[[ SOURCE INFORMATION open ]]

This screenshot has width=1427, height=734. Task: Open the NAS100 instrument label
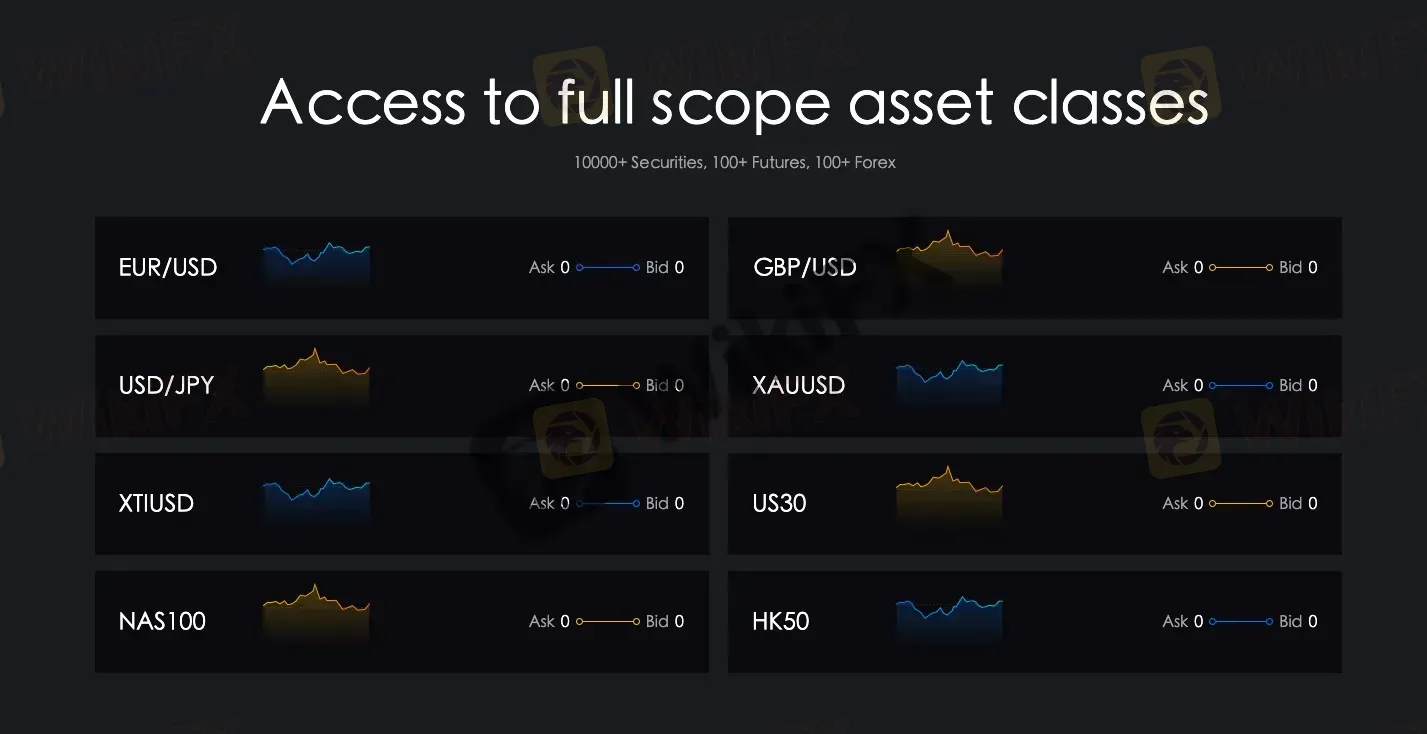[162, 622]
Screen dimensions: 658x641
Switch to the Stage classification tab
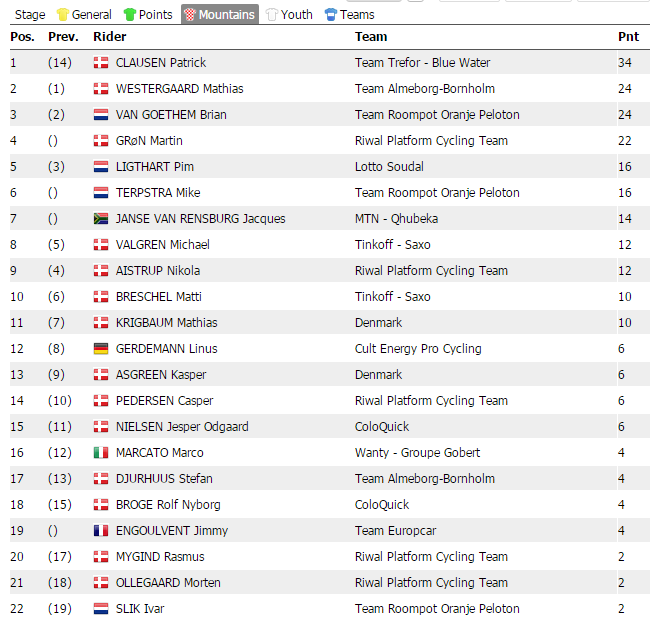tap(30, 15)

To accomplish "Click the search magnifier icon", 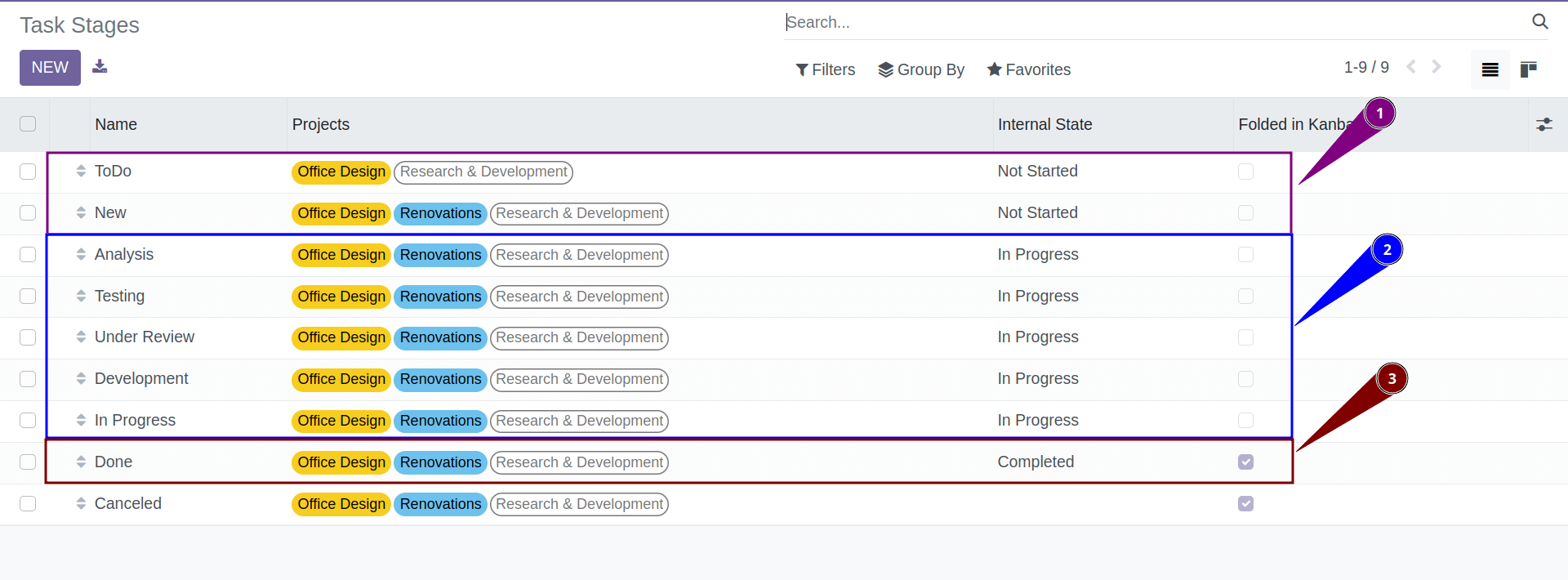I will (1540, 22).
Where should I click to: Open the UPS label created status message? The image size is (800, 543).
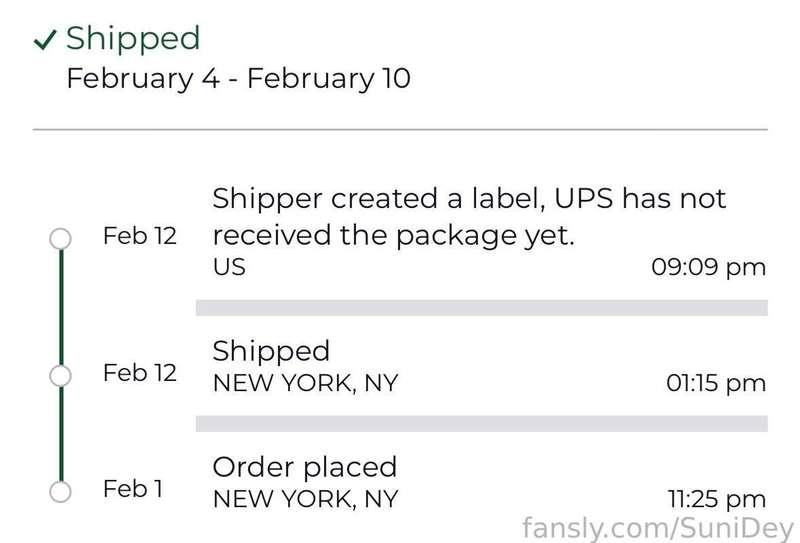click(469, 217)
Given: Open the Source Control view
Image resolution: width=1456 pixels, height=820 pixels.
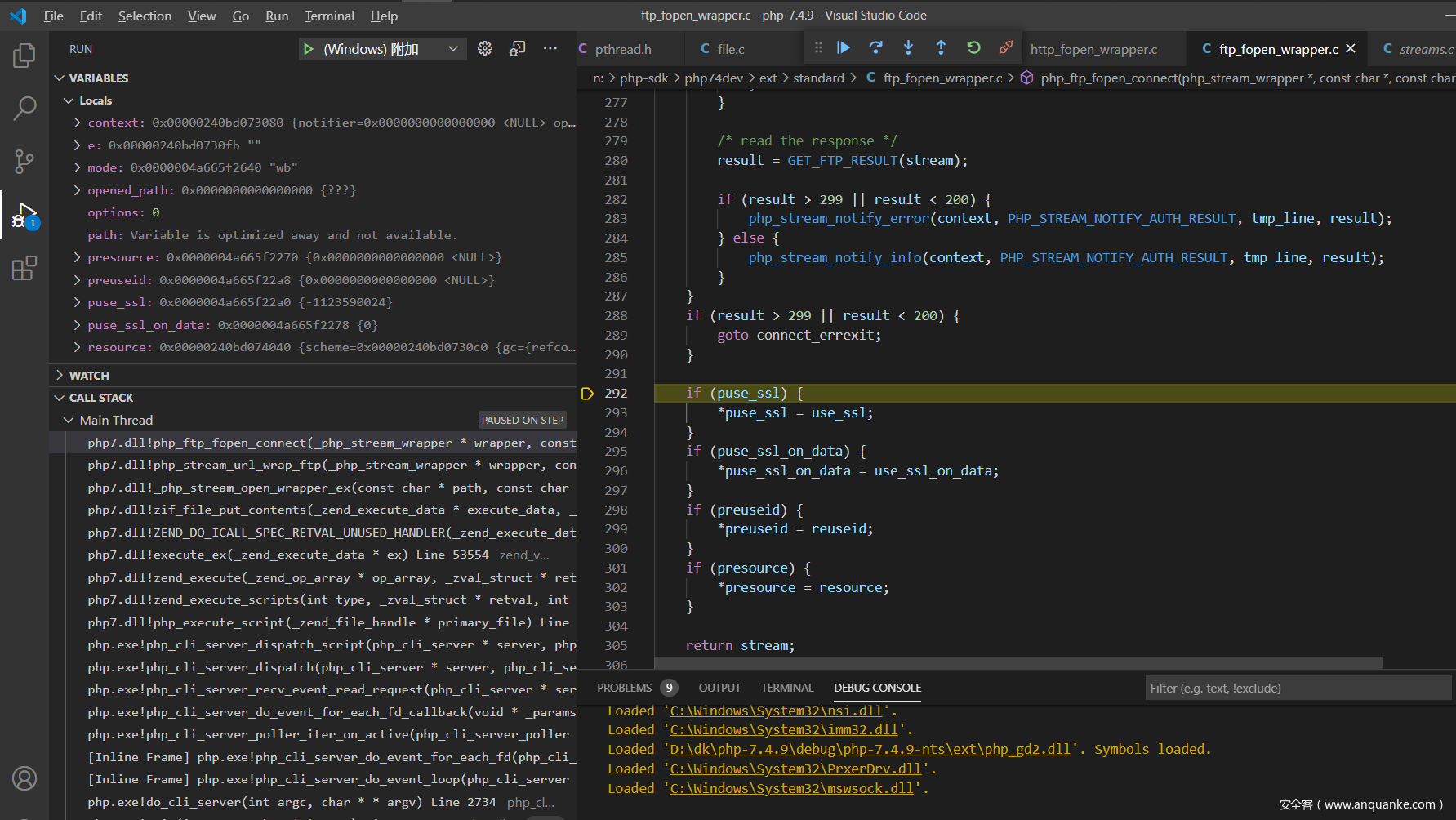Looking at the screenshot, I should (x=24, y=161).
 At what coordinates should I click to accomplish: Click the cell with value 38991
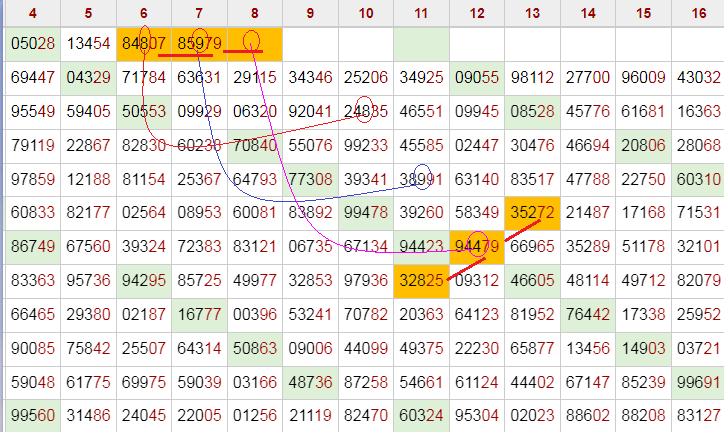(x=421, y=178)
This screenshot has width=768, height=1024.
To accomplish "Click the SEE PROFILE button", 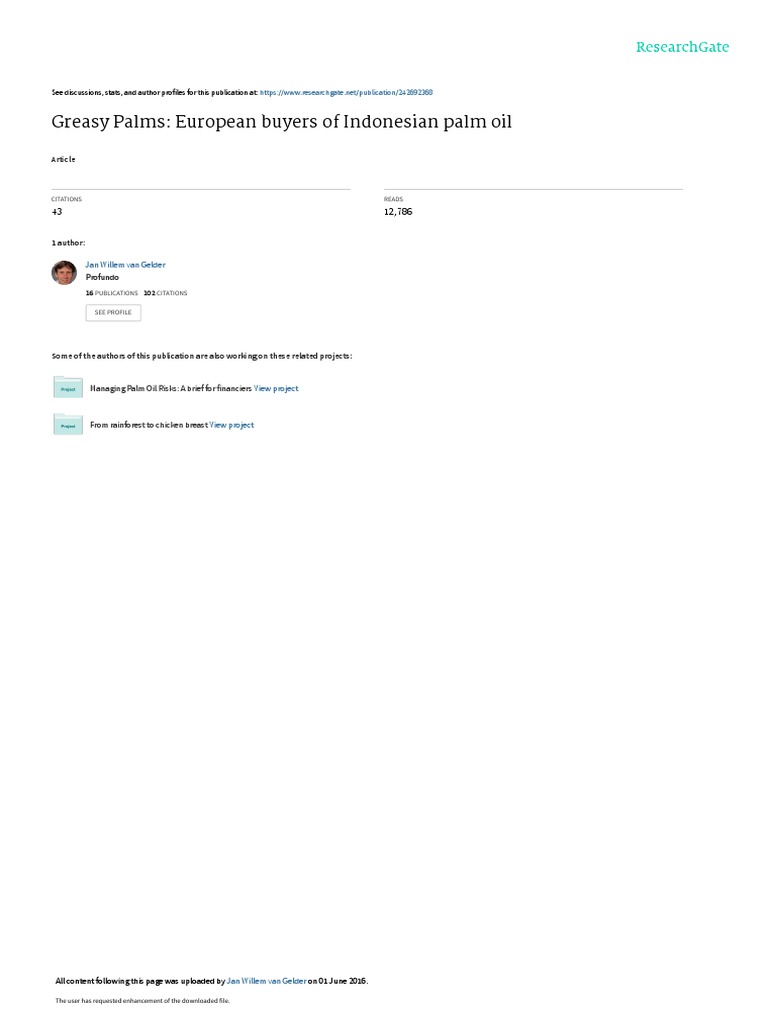I will pyautogui.click(x=113, y=313).
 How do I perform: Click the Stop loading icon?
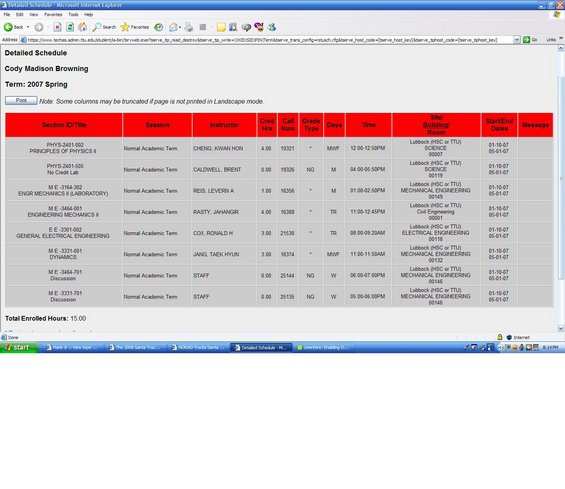pyautogui.click(x=57, y=27)
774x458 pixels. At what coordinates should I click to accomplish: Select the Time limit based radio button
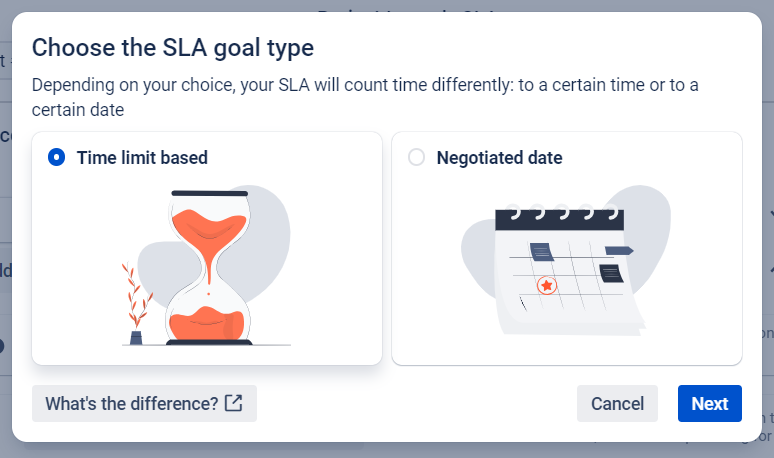pyautogui.click(x=57, y=157)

[[ SOURCE INFORMATION closed ]]

**YOUR TASK:**
All that is required is the lines from the line containing "774x458 pixels. At" through the end of the records above, copied exactly, and none of the pictures.

**RESULT BELOW:**
774x458 pixels. At what coordinates should I click to accomplish: Select the Time limit based radio button
pyautogui.click(x=57, y=157)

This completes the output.